The position is supposed to be apolitical because the president of the Bar has a formal role in advising the Queensland government on appointing judges and also helps draw up the list of barristers to be designated Queen’s Counsel, the most-travelled path to a seat on the bench.
The emergence of the row, during the annual jockeying by junior barristers for silk, will raise further questions about the claimed politicisation of the judiciary in Queensland.
Former premier Campbell Newman has said the state’s courts are stacked with Labor-appointed “left-wingers” who administer justice “from that perspective”.
Mr Dutton said: “The community doesn’t respect weak magistrates and judges, and neither do criminals.
“Appointing members of the Labor Party who are quasi-social workers to the judiciary is never going to end well.”

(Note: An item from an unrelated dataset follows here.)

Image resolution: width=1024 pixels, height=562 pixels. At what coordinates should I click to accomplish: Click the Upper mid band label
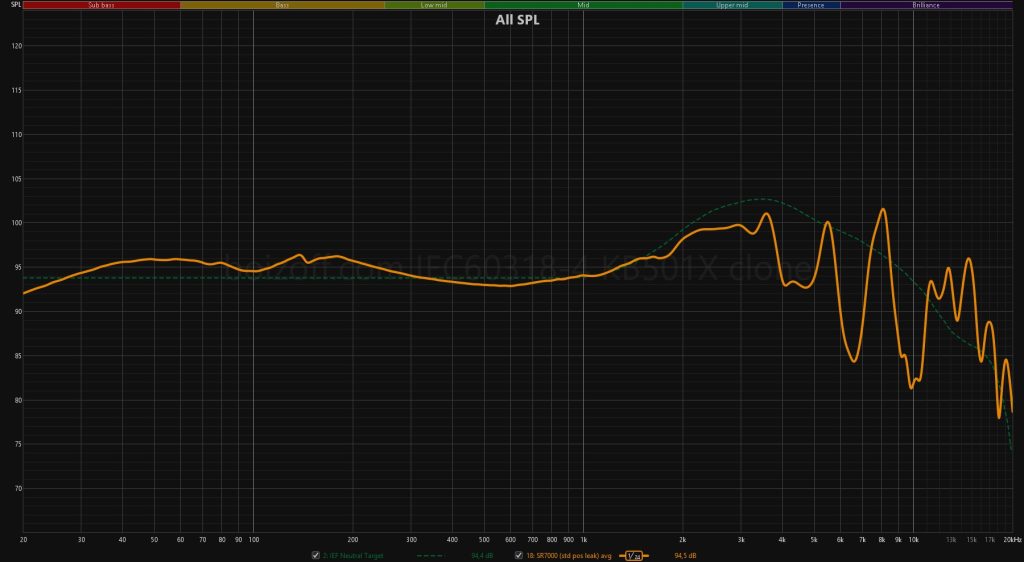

Ms Treston insisted in a written statement she had taken only a “few hours” to help friend Ali France campaign as the Labor candidate challenging Mr Dutton in his seat of Dickson.
The contest had been tipped to go down to the wire, but instead was won relatively comfortably by the senior LNP minister.
Stressing she had been acting in a “personal capacity”, Ms Treston said she was not then nor now a member of any political party.
“My role as the president of the Bar Association of Queensland, in which I seek to represent the interests of barristers across our state, is an important one,” she said.
“In that role I have developed strong working relationships with elected members of parliament of different sides of politics.
“Those relationships have helped me provide input from Queensland barristers on important legal issues. I will continue to do so.
“The role does not preclude me, however, from remaining supportive to my friends.”
Writing to Mr Porter in what he said was his personal capacity, Mr Hughes said he respected Ms Treston’s right to be involved in the political process, and while president of the Bar in 2017 his position was this should neither qualify nor disqualify a candidate for judicial appointment.
But it was important the Attorney-General understood that Ms Treston, in exercising her “obvious personal and political persuasions”, did not represent the barristers of Queensland.
Mr Hughes declined to be interviewed or to comment when approached this week.
Another senior advocate cited concern that Ms Treston’s open backing of a Labor candidate could affect her standing with Mr Porter when he was presiding over the planned merger of the Family and Federal Circuit courts, a hot issue for lawyers.
Mr Porter said the “privileged place” held by judges extended to senior members of legal associations and they needed to ensure they were free, and seen to be free, “from any situation which could give rise to a real or perceived conflict of interest with their professional roles”.
Queensland Law Society president Bill Potts, who sits with Ms Treston on the Judicial Appointments Advisory Panel that shortlists candidate judges and magistrates for the state attorney-general, who takes a recommendation to cabinet, said the decision should be taken out of the hands of politicians and vested in an independent judicial commission.